Now Virginia, Maryland and the District get to have their say. Republicans will have to decide whether John McCain’s perceived heresies are so awful that it would be better to continue their tantrum rather than reunite the party behind the only candidate who stands a chance of snatching the keys to the White House from Hillary Clinton or Barack Obama.
When it comes to foreign policy, the lines are clearly drawn. Republicans can go with McCain, who would continue waging a long war against terrorism and see it through to victory. And he knows how to do it.
Or they can go with his opponent, untutored in military affairs. Democrats have a choice between candidates, both of whom would pull our troops out of Iraq almost immediately upon taking office, and hope that soft power and the United Nations will produce peace for our time. For the anti-war set, Obama is the more attractive candidate since he never thought it a good idea to unseat Saddam Hussein.
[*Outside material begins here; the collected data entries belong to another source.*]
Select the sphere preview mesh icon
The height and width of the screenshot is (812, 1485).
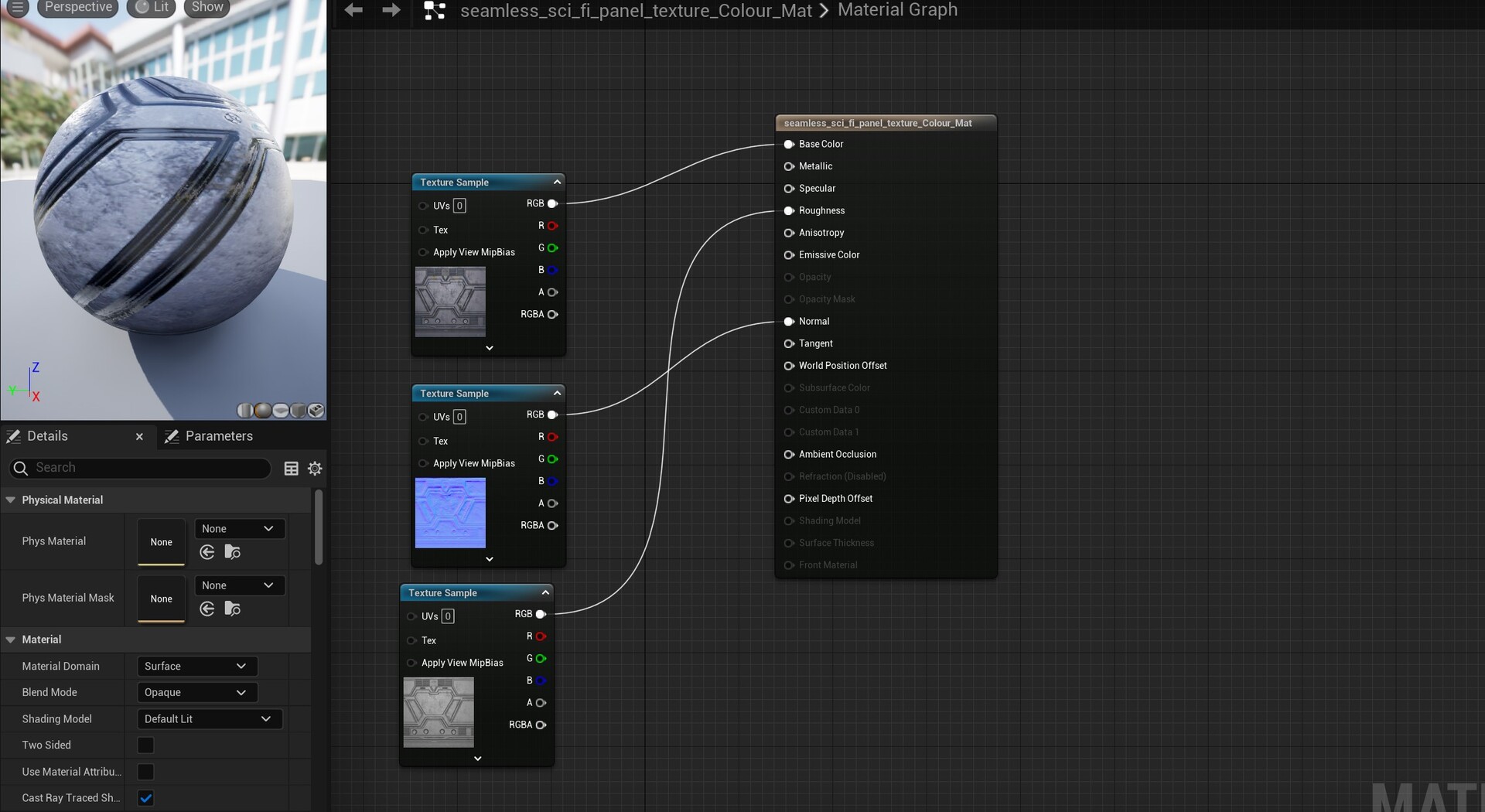click(x=262, y=411)
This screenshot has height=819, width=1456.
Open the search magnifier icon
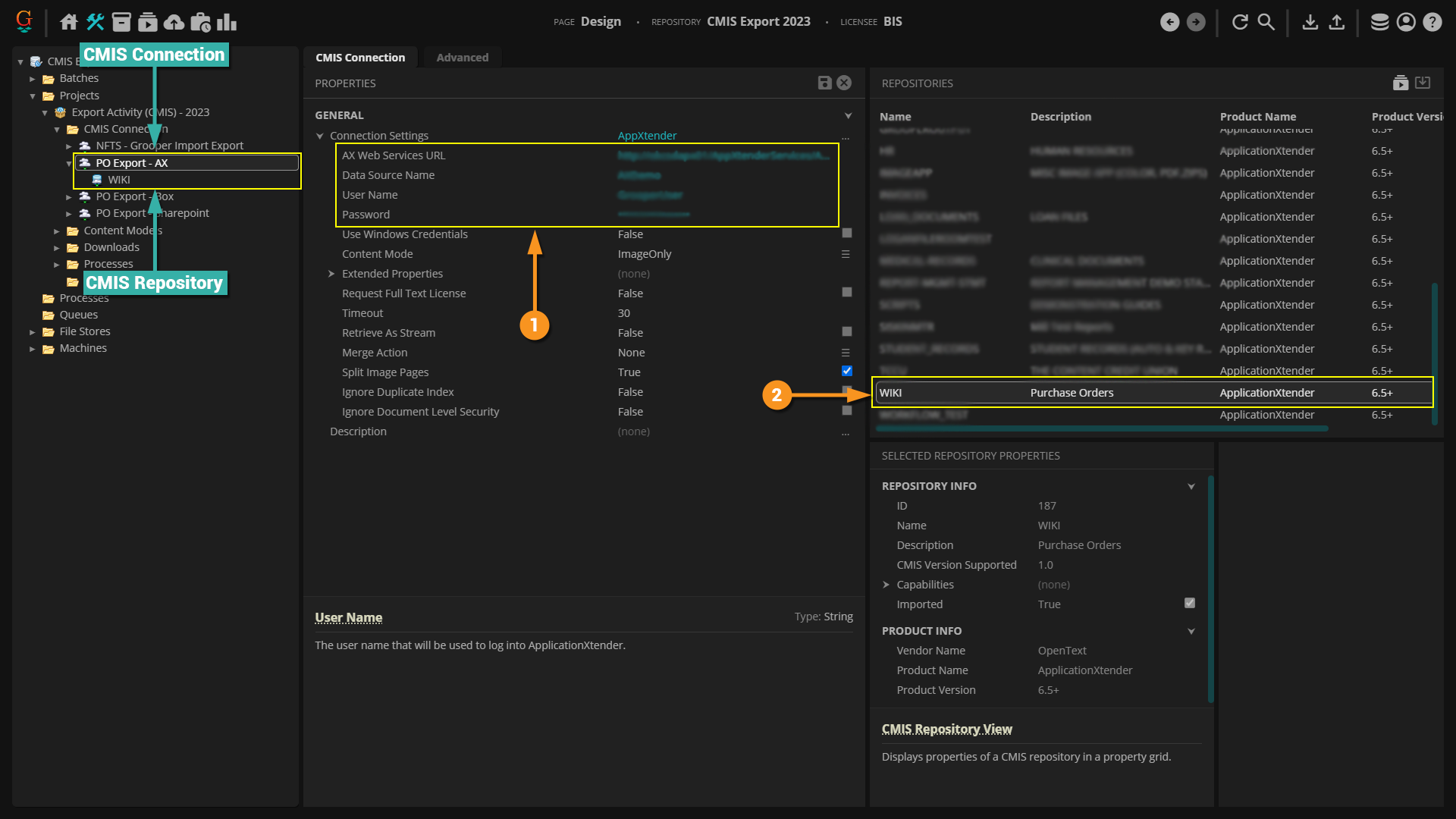tap(1266, 22)
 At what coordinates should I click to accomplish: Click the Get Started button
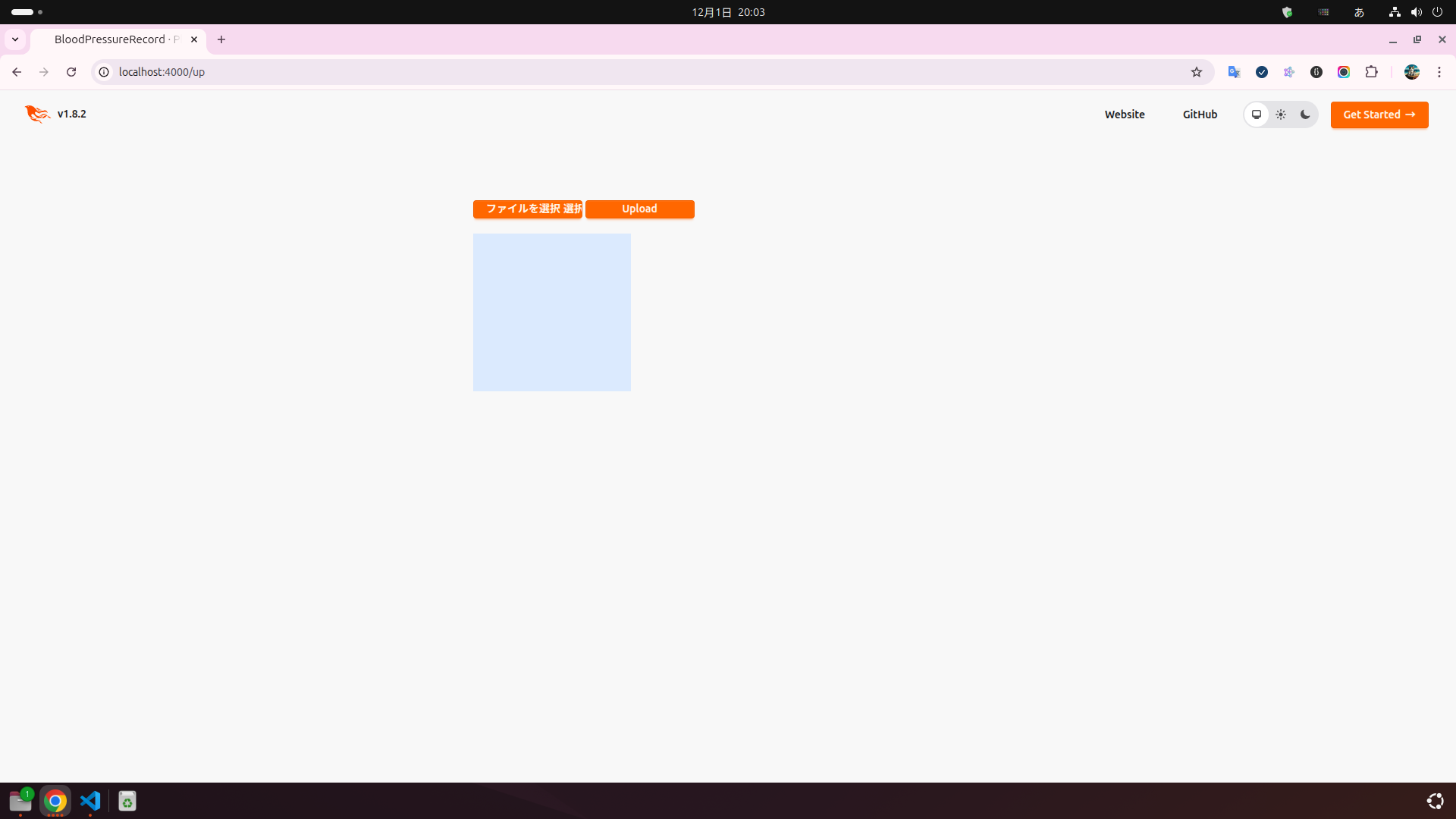click(1379, 115)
The fiscal and domestic policy consequences of the differences between the parties can’t be overestimated, and have to be kept in mind by those free to choose in which primary they will vote. The war in Iraq is now costing $10 billion per month. McCain would hold down domestic spending to fund the war. Both Democrats would divert these funds to increasing the scope and size of domestic programs.
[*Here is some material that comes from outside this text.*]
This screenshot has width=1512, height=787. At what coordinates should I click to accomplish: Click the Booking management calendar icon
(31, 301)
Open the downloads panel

One thing is certain: The new president won’t have to pay much attention to George W. Bush’s final budget, which projects a near-record deficit for the coming fiscal year, and a surplus in 2012. But the president has included only enough money to fund the wars in Iraq and Afghanistan from the start of the fiscal year on Oct. 1 until after the next president is inaugurated.
He has assumed that Congress will eliminate 151 domestic programs — which it won’t. He ducks the question of reforming entitlement programs; fails to cope with the impending crisis created by the alternative minimum tax designed to nab tax-avoiding millionaires, but now ensnaring middle-income families; and assumes his tax cuts will be made permanent when they expire in 2010, which they won’t if a Democratic Congress has its way. A realistic guide to America’s future priorities the Bush budget is not.
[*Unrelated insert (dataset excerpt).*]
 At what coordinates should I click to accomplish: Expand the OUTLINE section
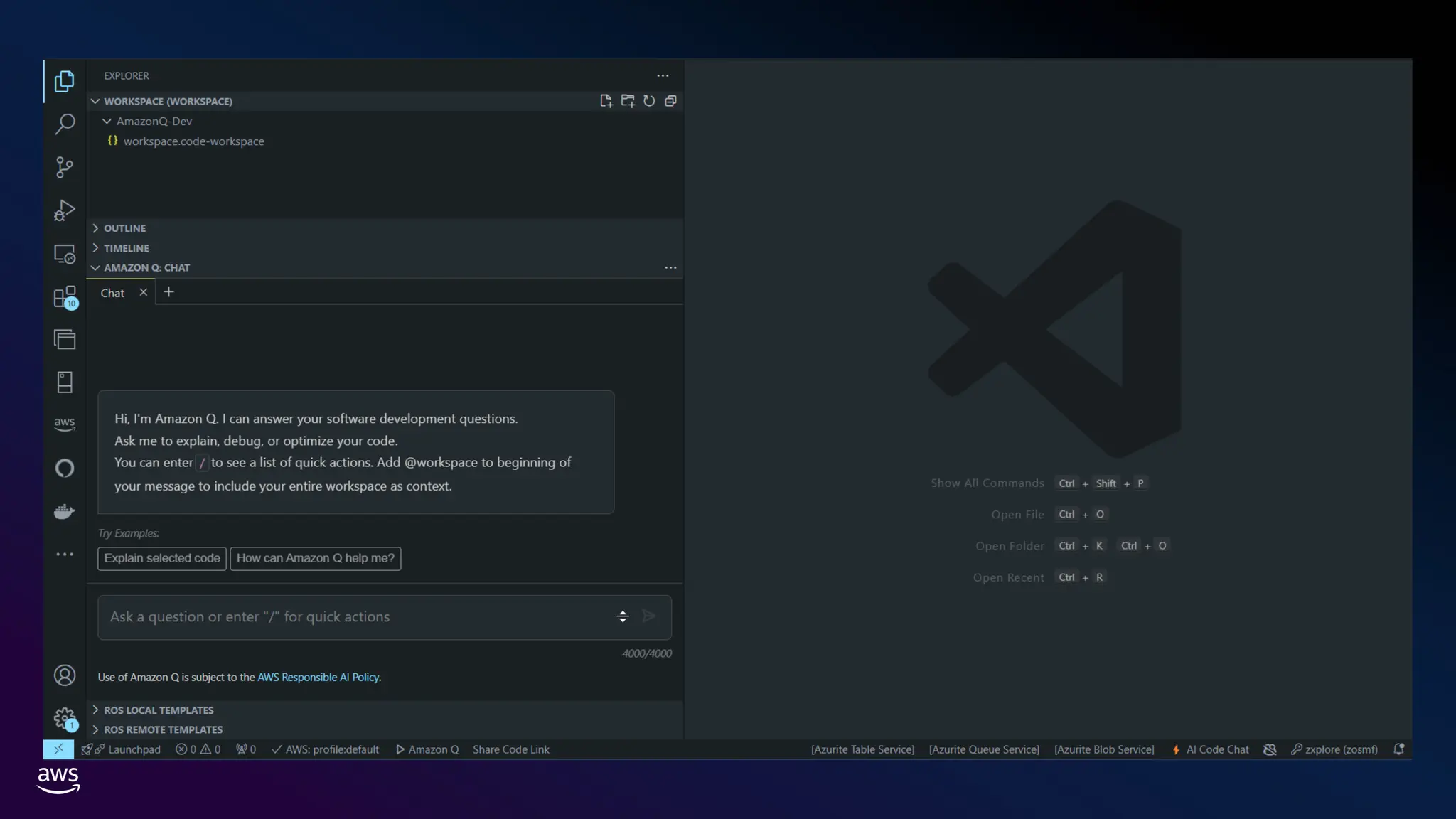click(124, 228)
But the reaction to it provides an indication of just how important the 2008 elections are. McCain supports extension of the Bush tax cuts and the president’s plan to rein in the growth of domestic spending rather than shortchange the military. He also hopes to find billions by cutting wasteful earmarks. It will be difficult for conservatives voting today to find something to dislike in those positions.
By contrast, Clinton and Obama want to allow the Bush tax cuts to expire, raise taxes on the “rich” by increasing rates on capital gains, dividends and higher incomes. Both would cut defense spending to fund increased domestic spending on benefits programs and infrastructure.
But there is a difference between them; two, in fact. Clinton has bigger plans for our money than Obama: increased subsidies for college tuition, universal preschool, more money for New Orleans, doubled spending on research, and $1 million for a Woodstock museum for those who were at the 1969 festival but can’t remember being there.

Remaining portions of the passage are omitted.